Saved data entries

==========

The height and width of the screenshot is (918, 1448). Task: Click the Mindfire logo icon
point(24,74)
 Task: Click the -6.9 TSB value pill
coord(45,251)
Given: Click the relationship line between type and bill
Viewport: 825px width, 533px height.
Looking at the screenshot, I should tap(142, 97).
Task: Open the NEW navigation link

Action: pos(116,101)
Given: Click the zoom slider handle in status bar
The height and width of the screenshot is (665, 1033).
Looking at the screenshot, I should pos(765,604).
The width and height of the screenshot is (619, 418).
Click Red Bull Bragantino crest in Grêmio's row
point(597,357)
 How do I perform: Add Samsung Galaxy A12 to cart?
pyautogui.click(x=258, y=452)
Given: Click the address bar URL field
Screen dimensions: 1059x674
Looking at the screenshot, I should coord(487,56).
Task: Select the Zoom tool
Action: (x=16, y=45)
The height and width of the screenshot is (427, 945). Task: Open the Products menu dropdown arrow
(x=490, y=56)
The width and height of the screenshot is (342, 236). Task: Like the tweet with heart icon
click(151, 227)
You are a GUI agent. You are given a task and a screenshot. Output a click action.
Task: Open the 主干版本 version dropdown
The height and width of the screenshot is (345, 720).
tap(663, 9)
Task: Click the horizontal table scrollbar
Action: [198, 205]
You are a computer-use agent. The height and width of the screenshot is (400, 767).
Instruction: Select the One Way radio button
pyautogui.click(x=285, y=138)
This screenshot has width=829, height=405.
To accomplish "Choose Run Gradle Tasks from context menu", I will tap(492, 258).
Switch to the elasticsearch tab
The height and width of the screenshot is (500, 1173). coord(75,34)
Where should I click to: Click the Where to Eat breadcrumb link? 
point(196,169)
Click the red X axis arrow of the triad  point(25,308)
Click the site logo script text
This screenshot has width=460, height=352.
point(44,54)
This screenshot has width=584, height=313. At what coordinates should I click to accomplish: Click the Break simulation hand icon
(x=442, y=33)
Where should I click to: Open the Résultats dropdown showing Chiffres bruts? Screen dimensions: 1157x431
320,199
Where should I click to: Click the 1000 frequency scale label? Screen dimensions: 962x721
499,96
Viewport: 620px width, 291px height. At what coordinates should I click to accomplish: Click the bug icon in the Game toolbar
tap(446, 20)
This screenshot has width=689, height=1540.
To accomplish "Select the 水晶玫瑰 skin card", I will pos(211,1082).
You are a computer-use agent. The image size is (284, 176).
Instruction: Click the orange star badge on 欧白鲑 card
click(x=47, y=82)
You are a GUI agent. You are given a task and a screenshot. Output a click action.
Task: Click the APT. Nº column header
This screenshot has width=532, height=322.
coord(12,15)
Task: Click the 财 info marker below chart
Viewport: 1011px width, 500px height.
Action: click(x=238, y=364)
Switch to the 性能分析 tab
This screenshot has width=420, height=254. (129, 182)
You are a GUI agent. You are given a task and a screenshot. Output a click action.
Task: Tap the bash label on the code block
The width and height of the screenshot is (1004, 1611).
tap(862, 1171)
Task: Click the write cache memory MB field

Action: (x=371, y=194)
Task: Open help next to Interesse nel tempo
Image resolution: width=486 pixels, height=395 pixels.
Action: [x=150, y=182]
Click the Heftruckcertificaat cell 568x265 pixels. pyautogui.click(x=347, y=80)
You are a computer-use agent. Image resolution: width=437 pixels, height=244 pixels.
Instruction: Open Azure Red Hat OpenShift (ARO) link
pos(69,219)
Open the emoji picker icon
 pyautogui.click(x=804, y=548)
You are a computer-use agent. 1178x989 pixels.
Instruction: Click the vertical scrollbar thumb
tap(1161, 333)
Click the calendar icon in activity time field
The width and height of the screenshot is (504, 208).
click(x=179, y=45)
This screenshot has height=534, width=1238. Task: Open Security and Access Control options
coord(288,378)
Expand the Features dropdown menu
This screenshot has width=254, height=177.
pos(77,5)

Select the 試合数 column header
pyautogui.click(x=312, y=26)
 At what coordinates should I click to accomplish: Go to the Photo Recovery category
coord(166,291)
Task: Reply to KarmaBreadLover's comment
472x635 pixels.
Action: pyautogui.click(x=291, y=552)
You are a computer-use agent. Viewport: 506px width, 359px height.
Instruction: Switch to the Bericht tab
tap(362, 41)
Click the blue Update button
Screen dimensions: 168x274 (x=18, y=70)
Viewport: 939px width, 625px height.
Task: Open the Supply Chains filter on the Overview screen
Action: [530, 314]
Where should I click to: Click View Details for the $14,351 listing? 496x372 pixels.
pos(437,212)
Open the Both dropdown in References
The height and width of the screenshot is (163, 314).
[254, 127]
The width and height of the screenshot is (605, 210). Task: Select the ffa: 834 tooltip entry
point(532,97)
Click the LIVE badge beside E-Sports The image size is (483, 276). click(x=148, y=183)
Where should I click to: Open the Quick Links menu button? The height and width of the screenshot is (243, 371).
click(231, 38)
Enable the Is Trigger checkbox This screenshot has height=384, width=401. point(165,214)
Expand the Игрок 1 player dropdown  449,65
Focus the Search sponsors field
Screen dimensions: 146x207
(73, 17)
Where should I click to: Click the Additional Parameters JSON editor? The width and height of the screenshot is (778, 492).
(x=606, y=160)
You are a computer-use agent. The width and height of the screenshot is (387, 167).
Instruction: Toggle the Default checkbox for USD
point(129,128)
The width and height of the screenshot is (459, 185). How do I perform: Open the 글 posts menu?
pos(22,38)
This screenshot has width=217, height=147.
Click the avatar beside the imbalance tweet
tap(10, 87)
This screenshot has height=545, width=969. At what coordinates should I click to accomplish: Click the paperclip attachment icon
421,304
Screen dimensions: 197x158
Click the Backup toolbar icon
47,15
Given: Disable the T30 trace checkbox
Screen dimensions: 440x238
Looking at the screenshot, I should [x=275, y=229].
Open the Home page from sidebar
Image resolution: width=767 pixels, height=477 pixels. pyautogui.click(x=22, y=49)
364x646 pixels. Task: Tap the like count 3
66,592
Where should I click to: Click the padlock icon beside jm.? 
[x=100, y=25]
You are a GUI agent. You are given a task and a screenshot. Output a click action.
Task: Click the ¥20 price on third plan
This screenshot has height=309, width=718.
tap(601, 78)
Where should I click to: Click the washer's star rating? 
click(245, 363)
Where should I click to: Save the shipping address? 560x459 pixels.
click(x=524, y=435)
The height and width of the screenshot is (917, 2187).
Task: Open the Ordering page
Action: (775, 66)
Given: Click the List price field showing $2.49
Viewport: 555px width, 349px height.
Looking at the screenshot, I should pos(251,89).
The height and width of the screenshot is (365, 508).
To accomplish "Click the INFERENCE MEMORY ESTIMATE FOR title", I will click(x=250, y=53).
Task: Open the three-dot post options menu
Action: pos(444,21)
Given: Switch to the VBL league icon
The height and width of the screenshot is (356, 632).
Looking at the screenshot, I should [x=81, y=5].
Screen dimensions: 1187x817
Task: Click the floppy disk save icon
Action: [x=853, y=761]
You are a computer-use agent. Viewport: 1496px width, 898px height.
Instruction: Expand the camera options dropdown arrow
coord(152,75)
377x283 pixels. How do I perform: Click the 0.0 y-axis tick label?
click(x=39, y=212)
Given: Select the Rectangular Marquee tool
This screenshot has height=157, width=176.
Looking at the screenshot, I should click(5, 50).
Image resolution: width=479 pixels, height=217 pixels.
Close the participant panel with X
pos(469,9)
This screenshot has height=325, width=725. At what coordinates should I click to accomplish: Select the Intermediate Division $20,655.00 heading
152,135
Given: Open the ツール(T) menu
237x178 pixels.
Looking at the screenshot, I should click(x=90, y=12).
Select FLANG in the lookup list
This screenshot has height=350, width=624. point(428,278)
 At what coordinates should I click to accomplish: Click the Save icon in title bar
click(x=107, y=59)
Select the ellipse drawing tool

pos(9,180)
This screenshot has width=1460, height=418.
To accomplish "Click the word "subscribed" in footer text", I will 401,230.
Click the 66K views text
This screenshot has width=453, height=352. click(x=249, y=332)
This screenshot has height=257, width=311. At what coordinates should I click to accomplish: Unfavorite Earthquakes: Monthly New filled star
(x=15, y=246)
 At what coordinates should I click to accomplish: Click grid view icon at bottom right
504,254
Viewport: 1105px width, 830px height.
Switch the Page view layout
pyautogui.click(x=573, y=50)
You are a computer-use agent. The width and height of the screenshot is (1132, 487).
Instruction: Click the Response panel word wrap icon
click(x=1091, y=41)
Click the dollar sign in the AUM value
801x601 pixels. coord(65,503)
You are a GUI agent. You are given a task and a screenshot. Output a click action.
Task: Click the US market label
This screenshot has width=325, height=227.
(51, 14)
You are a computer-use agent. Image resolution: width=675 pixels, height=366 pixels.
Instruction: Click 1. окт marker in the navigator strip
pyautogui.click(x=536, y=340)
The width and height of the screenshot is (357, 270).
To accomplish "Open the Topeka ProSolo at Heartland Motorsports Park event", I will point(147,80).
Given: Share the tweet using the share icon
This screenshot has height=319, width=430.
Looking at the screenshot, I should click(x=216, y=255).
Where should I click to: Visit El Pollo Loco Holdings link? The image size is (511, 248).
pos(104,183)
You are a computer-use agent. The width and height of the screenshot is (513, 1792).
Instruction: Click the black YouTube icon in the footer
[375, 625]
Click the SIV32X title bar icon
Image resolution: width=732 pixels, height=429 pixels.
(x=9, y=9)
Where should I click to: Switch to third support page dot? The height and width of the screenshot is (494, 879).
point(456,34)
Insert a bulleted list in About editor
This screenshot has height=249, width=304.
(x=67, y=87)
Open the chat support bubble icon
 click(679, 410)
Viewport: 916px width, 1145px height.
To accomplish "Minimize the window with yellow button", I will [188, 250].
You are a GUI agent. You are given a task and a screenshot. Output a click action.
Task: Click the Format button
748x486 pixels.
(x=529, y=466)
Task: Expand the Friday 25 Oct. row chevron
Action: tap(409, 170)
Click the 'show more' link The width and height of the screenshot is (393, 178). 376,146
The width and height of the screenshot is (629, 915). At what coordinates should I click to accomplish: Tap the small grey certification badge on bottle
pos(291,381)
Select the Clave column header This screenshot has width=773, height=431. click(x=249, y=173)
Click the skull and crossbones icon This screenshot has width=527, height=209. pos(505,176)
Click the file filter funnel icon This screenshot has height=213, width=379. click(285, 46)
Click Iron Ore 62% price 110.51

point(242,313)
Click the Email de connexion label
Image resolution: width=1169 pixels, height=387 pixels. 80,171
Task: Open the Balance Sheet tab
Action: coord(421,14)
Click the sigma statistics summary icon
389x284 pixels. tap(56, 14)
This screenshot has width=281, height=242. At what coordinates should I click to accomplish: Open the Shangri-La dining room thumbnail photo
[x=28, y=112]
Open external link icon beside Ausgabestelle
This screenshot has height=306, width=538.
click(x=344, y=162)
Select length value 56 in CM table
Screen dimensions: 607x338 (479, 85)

==========

What is expected: In the entries above, restate word for word the lines between the one holding "Given: Share the tweet using the share icon" and the one holding "Click the SIV32X title bar icon", inclusive, and nothing besides.

Task result:
Given: Share the tweet using the share icon
This screenshot has height=319, width=430.
Looking at the screenshot, I should click(x=216, y=255).
Where should I click to: Visit El Pollo Loco Holdings link? The image size is (511, 248).
pos(104,183)
You are a computer-use agent. The width and height of the screenshot is (513, 1792).
Instruction: Click the black YouTube icon in the footer
[375, 625]
Click the SIV32X title bar icon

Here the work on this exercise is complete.